Ich besitze keine Payback-Karte. Ich sammle keine Stempel für kostenlose Brote und gratis Latte Macchiatos. Und ich verzichte weitgehend auf das Sammeln von Punkten, Bildchen und weiteren Shopping-Trophäen. Kurzum: Ich bin nicht wirklich überzeugt von dem Konzept mehr sparen zu können, umso mehr ich ausgebe.
Dennoch läuft seit langen Jahren eine Miles&More-Karte auf meinen Namen. Wahrscheinlich stammt die Mitgliedschaft für das Vielfliegerprogramm der Lufthansa noch aus der Zeit, als Fliegen noch keine minimalistische Dienstleistung war, die eine mediamarktmäßige Ramschdiktion bemüht, um ihre Kunden zum Reisen zu verleiten. Vielleicht aber war es auch die Tatsache, dass ich lange Jahre nicht ohne Stolz für das Unternehmen gearbeitet habe, die mich zum Ausfüllen des Antrags animiert hat.
Lange Rede, kurzer Sinn: Bei die meisten Reisen mit dem Kranich und seinen Partnern ziehe ich artig das Stück Plastik, hin und wieder aber vergesse ich es auch. Ich rede mir ein, durch die Gutschrift imaginärer Meilen etwas auf Seite zu legen – und sei es nur die Behandlung als gern gesehener Kunde. Für den Status als „Frequent Traveler“ oder gar als „Senator“ hat es übrigens nie gereicht. Ich fliege einfach nicht oft genug mit demselben Airline-Verbund, um zum kostenfreien Besuch in der Lounge geladen zu werden.
Das ist für mich kein Problem. Ich stehe ohnehin nicht so auf die Gesellschaft von selbst erklärten Alpha-Männchen, die in schlecht geschnittenen Anzügen ihrem ungehobelten Naturell freien Lauf lassen, indem sie sich in besagten Lounges bergeweise kostenfreie Nahrungsmittel auf viel zu kleine Teller schaufeln. Und ich kann es nicht ausstehen, wenn diese Typen so laut mit ihren Geliebten auf anderen Kontinenten kommunizieren, dass kollektiv die Mechanismen zum Fremdschämen aktiviert werden.
Aber ich schweife ab. Was ich eigentlich sagen wollte, ist folgendes: Ich habe über die Jahre so einiges an „Prämienmeilen“ gesammelt, die nicht zum Besuch dieser aquariumartigen Paralleluniversen berechtigen, sondern die durch das Versprechen kostenloser Flüge zur Markentreue anstiften. Mein Kontostand beläuft sich auf 30 000 Meilen und ein paar Zerquetschte. Allerdings habe ich noch nie auch nur eine einzige Einheit dieser Ersatzwährung eingelöst – und das hat seinen Grund.

### Deine Aufgaben
[1] Wie hoch ist laut Textauszug der Meilenstand auf dem Konto der schreibenden Person?
[2] Fasse den Textauszug in zwei Sätzen zusammen.
[3] Gib den Abschnitt des Textauszugs wortgetreu wieder, der mit „Lange Rede, kurzer“ beginnt und mit „geladen zu werden.“ endet.

Einträge zum Zeigen auf Text und Elemente
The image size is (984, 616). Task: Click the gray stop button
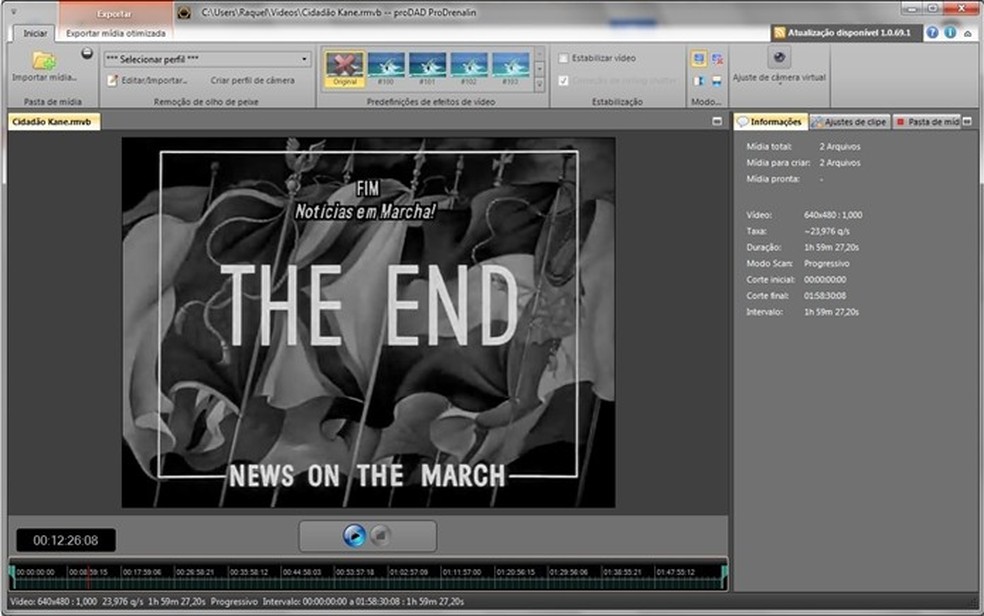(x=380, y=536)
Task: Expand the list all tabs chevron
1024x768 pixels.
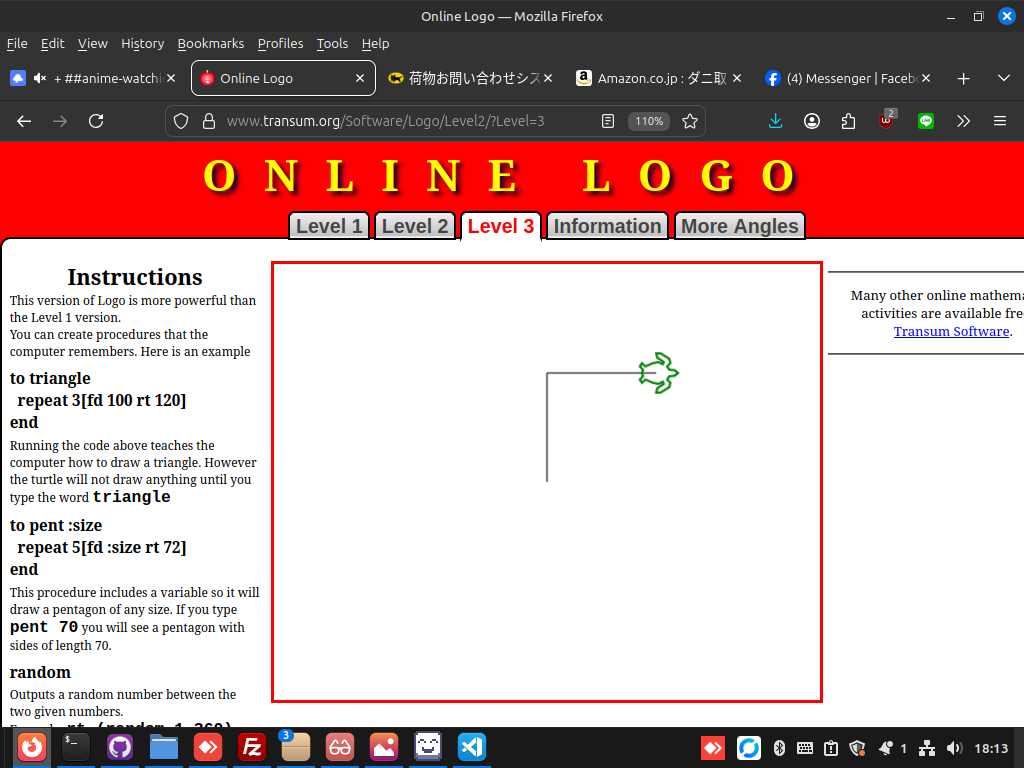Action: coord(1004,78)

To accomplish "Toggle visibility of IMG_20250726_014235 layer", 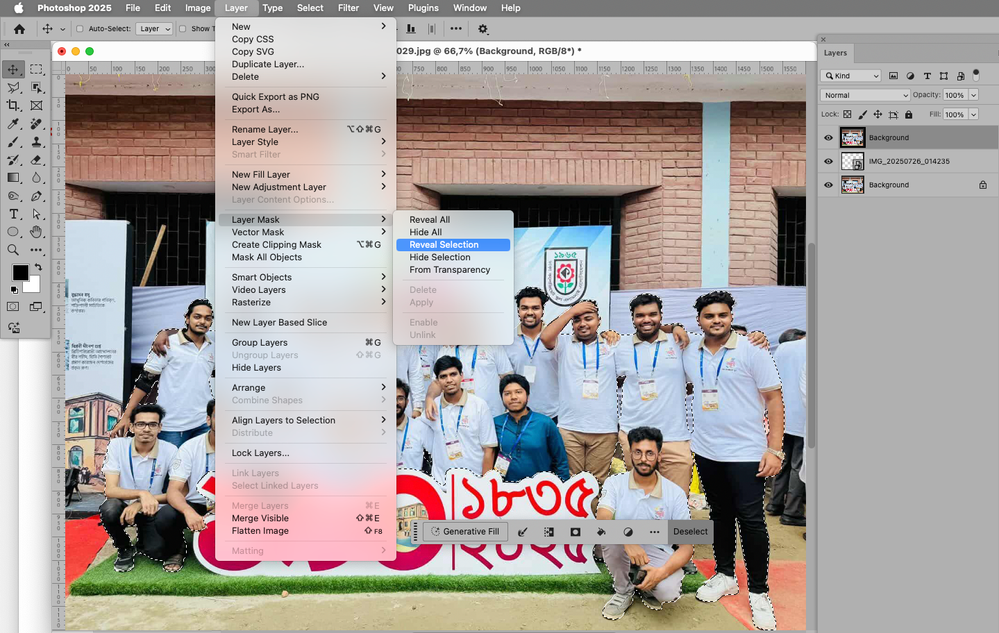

### Lösungen
[1] 30 000 Meilen und ein paar Zerquetschte.

[2] Die schreibende Person hält wenig von Sammel- und Bonusprogrammen, besitzt aber seit vielen Jahren eine Miles&More-Karte der Lufthansa, ohne je den Status „Frequent Traveler“ oder „Senator“ erreicht zu haben. Über die Jahre hat sich ein Stand von gut 30 000 Prämienmeilen angesammelt, von denen bisher keine einzige eingelöst wurde.

[3]
Lange Rede, kurzer Sinn: Bei die meisten Reisen mit dem Kranich und seinen Partnern ziehe ich artig das Stück Plastik, hin und wieder aber vergesse ich es auch. Ich rede mir ein, durch die Gutschrift imaginärer Meilen etwas auf Seite zu legen – und sei es nur die Behandlung als gern gesehener Kunde. Für den Status als „Frequent Traveler“ oder gar als „Senator“ hat es übrigens nie gereicht. Ich fliege einfach nicht oft genug mit demselben Airline-Verbund, um zum kostenfreien Besuch in der Lounge geladen zu werden.